Here I used an elastic trim (probably meant for undies) to trim the edge. Be careful not to stretch it  too much, if at all. Topstitch from the right side to hold it flat.







Here I overlapped seams and used a double needle to stitch in place. The seam lines need to be on top of each other and you stitch down the seam line. Consider your seam allowances when you do this. If they are only 1/4″, you may want to widen them for effect. Take care NOT to cut notches for markings, as they are then visible – as you can see. No, I did not do that on purpose. I got this from a Marcy Tilton pattern. There are good tutorials on her web page.

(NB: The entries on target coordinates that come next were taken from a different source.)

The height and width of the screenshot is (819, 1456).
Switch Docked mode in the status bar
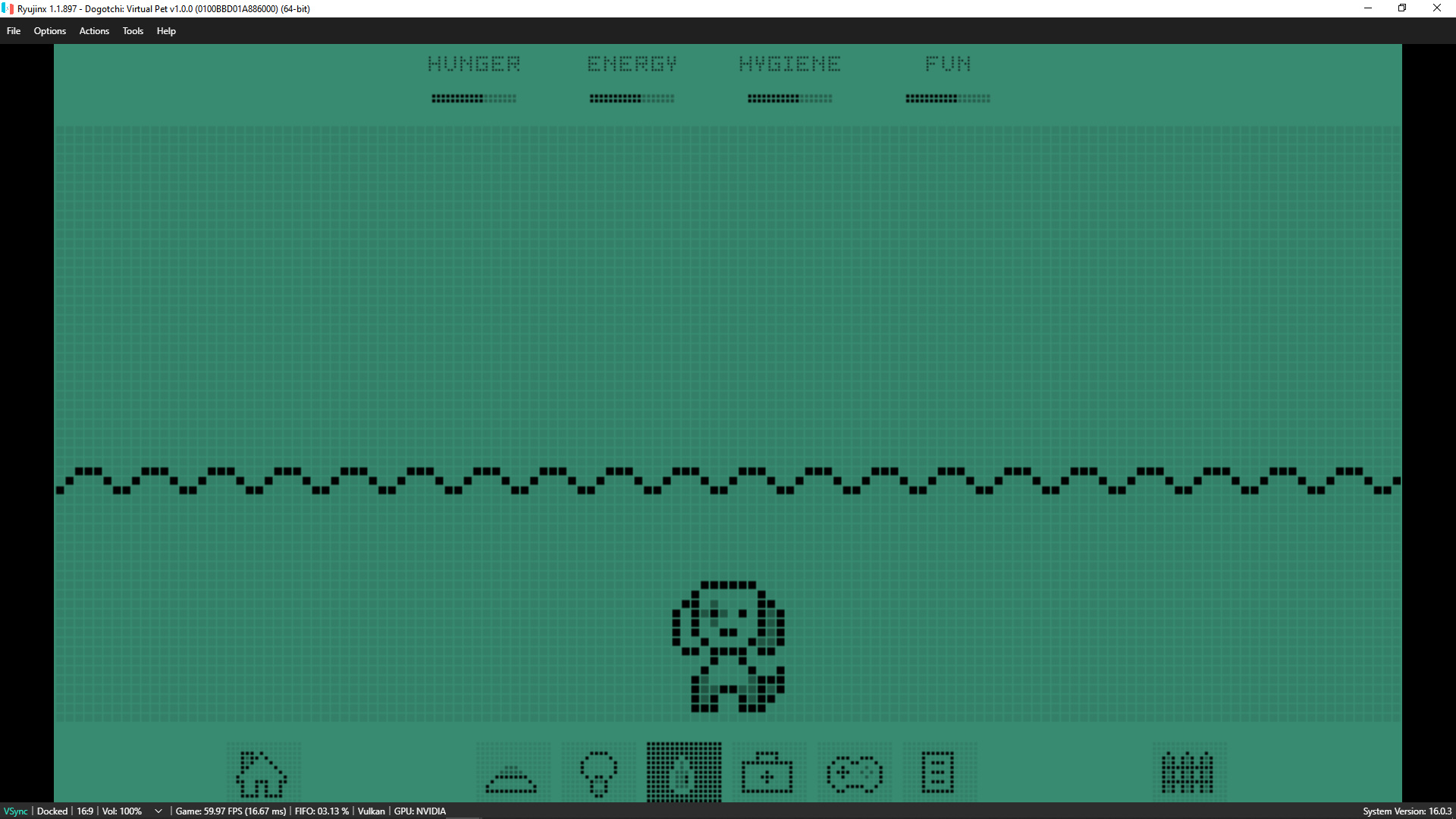coord(51,811)
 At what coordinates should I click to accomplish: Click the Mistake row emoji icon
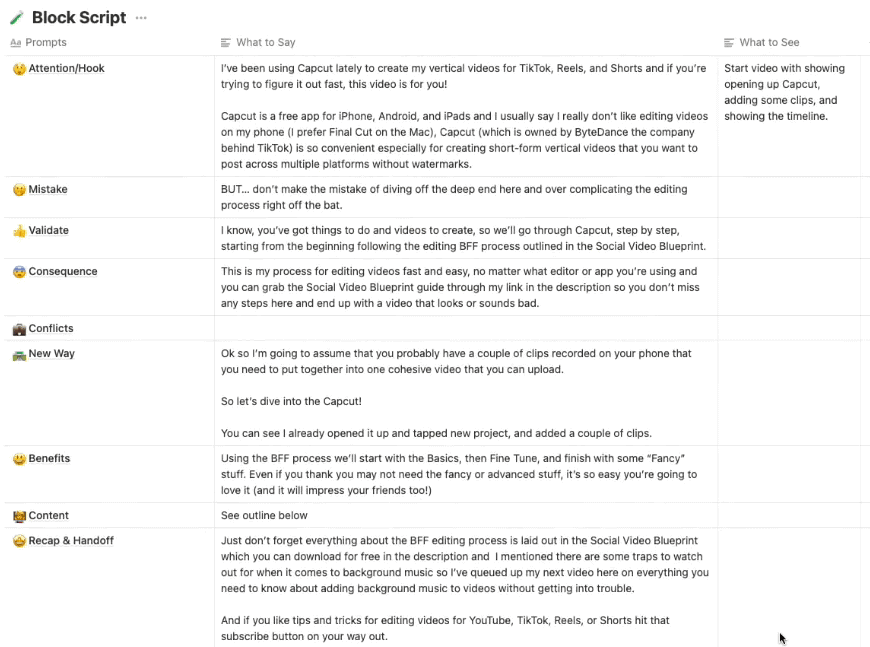point(19,190)
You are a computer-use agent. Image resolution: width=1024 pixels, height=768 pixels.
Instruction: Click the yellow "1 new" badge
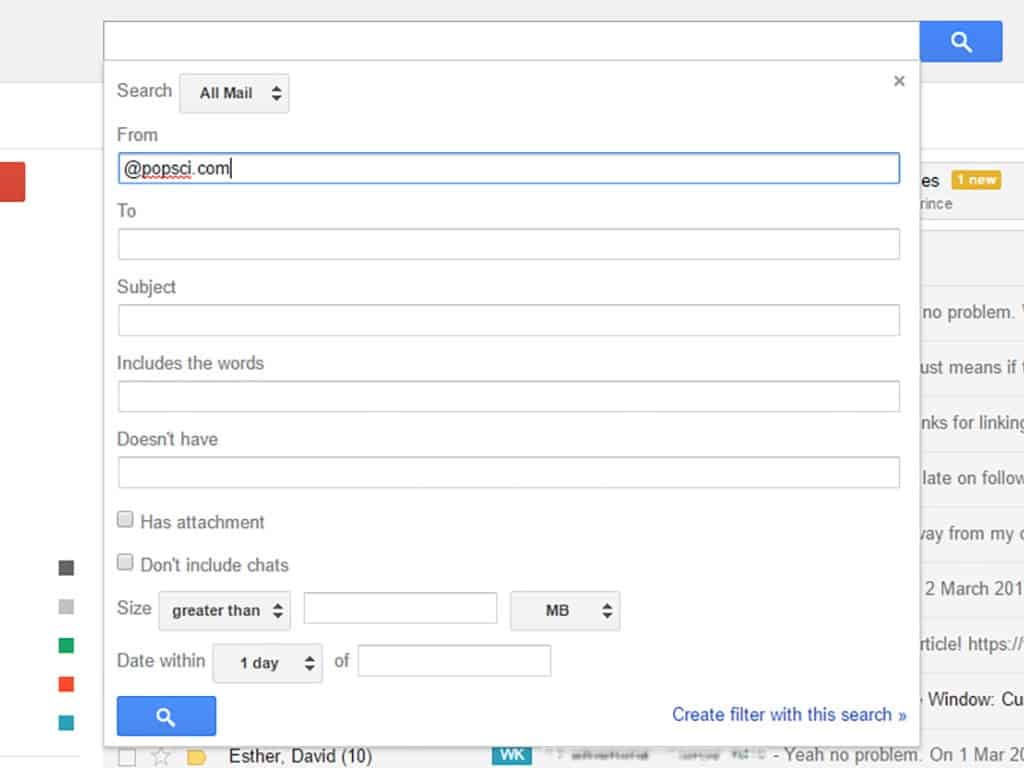pyautogui.click(x=975, y=180)
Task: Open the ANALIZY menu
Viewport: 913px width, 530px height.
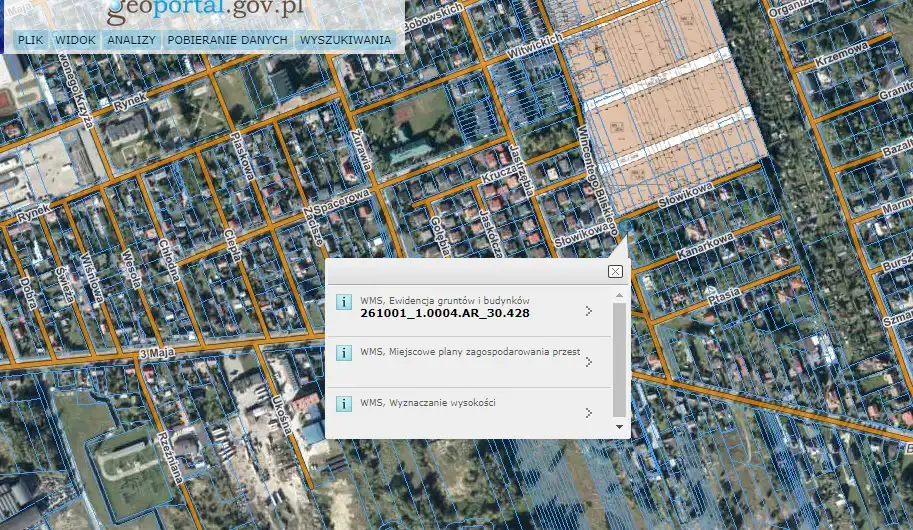Action: tap(131, 40)
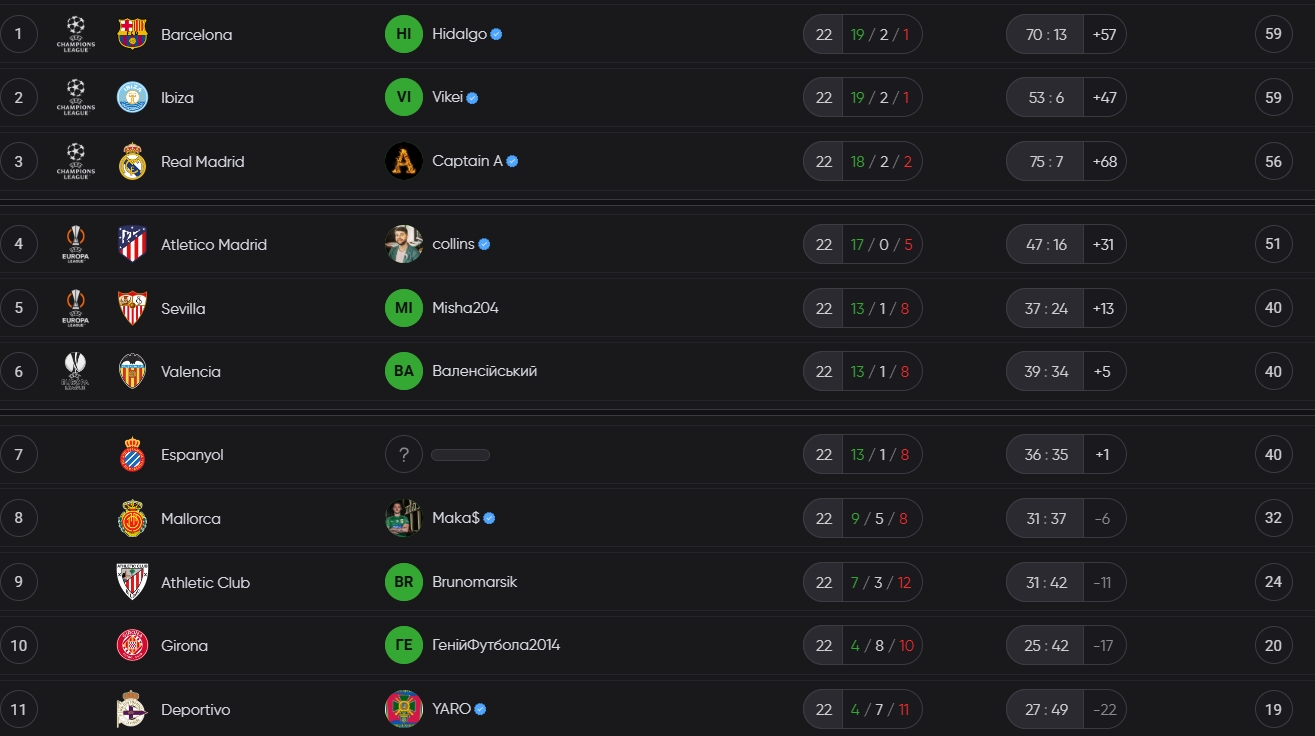The image size is (1315, 736).
Task: Click the Barcelona club crest
Action: (x=132, y=34)
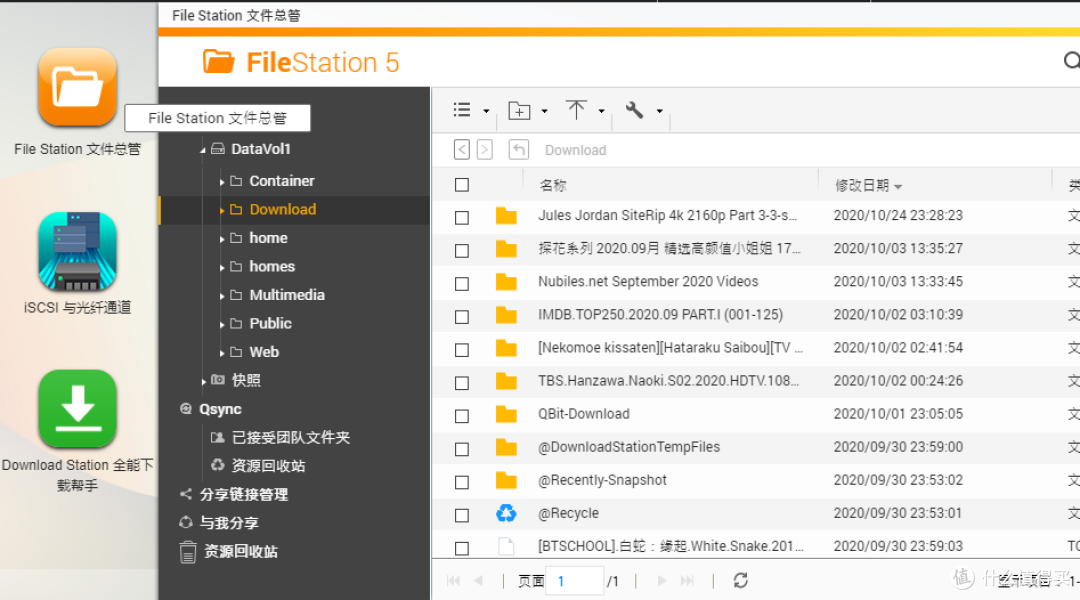
Task: Expand the Multimedia folder tree arrow
Action: (x=222, y=296)
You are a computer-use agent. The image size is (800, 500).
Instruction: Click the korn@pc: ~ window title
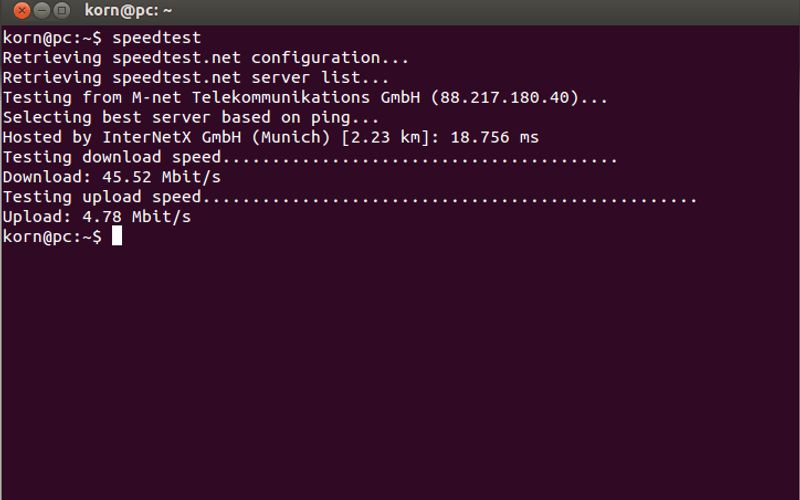click(130, 11)
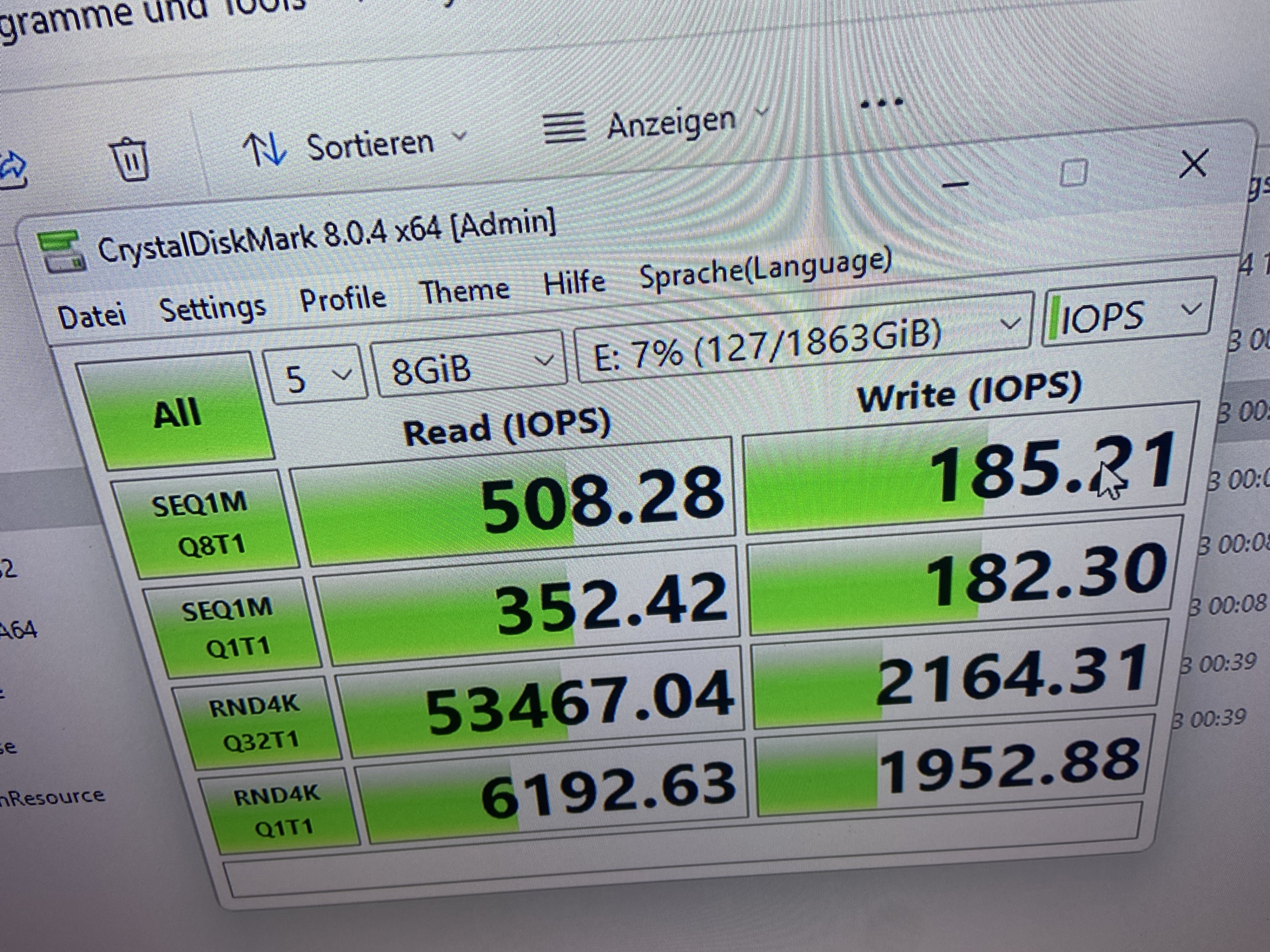Open the Settings menu
Image resolution: width=1270 pixels, height=952 pixels.
(x=212, y=309)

Here I used a strip of knit to edge hems and neckline. It is sewn to the wrong side of the garment with a double needle. It looks nice and beefs up the edge.




Here I used a blind hem stitch with a blind hem foot. The knit was thicker and took this treatment well. Test drive everything. Picking out knits is not fun. However, cutting the connecting stitches to take out a blind hem is never a problem, so go ahead. If your stitch bites too much, clip it and do that little bit again.





To serge or not to serge? Well, it depends. Do you have a serger? That’s one deciding factor. Sew a test seam and serge a test seam. Which looks better? I more often use a tiny zig zag because I like to avoid a bulky seam allowance and I like to have the seam open flat.  However, I like to have a perfectly trimmed seam allowance at times and that may win out. Test both seams with a tug for strength. Play with stitch length and width if you decide to zig zag.




Here I cut off the selvage from a black knit and used it as a neck edge. Knits often have a neat selvedge that lends itself to trim possibilites.







Here are some fold over elastics and a trim elastic. I buy these cheap whenever I see them and keep a stash. Yes, I have a problem. I know it. Get over it already. When applying a fold over to an edge, do not cut off the seam allowance first. Locate the finished edge position and line up the centre elastic fold with that. This will leave you lots of extra fabric under the elastic as you sew, and that makes life so much easier. Sew it to the wrong side first with a little zig zag. Get out the duck bills and trim to just less than the fold. Flip the elastic to cover the edge and stitch down from the right side. The right side will only show one line of stitching. Be careful not to over stretch as you go. 





The amazing fork pin by Clover! Use it to match crossing seam lines. One leg goes on each side of the seam and it doesn’t wiggle! You do need to sew with the pin in place, so use that hand wheel. If you are serging, sew over the crossed seam first to hold it in place when you serge.





Feet! I have many. Again, get off my case! The non stick foot is a life saver with some coated or embellished knits. The stitch in the ditch foot is great for edge stitching or decorative stitches on a seam. Blind hem foot, couching foot, elastic foot – lots more to think about.





Needles to deal with stretch, awls to keep things moving under the presser foot, Steam a Seam to keep hems or edges in place while you stitch – I know you have other tricks up your sleeves!




My current fav – the triple needle! You can use 1,2 or 3 colours of thread! This is another overlap seam. Always make a sample. I think I used a tissue paper stabilizer with some of these seams, although from the puckering here I think I may have missed this one. 

I don’t have a pic of the sheer sleeve issue. Lots of knit patterns encourage you to try different knits in the same garment, and you may have a sheer sleeve against a solid body. You don’t want the sleeve seam to show. Serge or stitch it and then topstitch it to the body. Out of sight, out of mind. Now if you are also using the sheer fabric for the body, cut a lining from a knit that has the same characteristics as your outer fabric – the same sort of stretch and equal or less weight. You can also use the lining to support a hem. Either stitch to the lining by hand be really tricky and cut the lining a bit shorter. Sew all side seams. Sew the two layers together at the hem (in a circle) and turn so the wrong sides are together. Then treat the 2 layers as one to sew in sleeves and neck treatment. 

Knits are cheap and forgiving! Get busy!

2 thoughts on “My Knit Knacks

  1. Great article, Nancy! I’m going to try some of your suggestions on one of my next projects My fork pins are still in the package but I’m getting them out as well!

  2. Great tips on working with knits. Thanks for posting them. I am still wondering if anyone from the Hammonds Plains area belongs to ASG. I would like to hitch a ride. I have trouble with night driving but would very much like to go to meetings.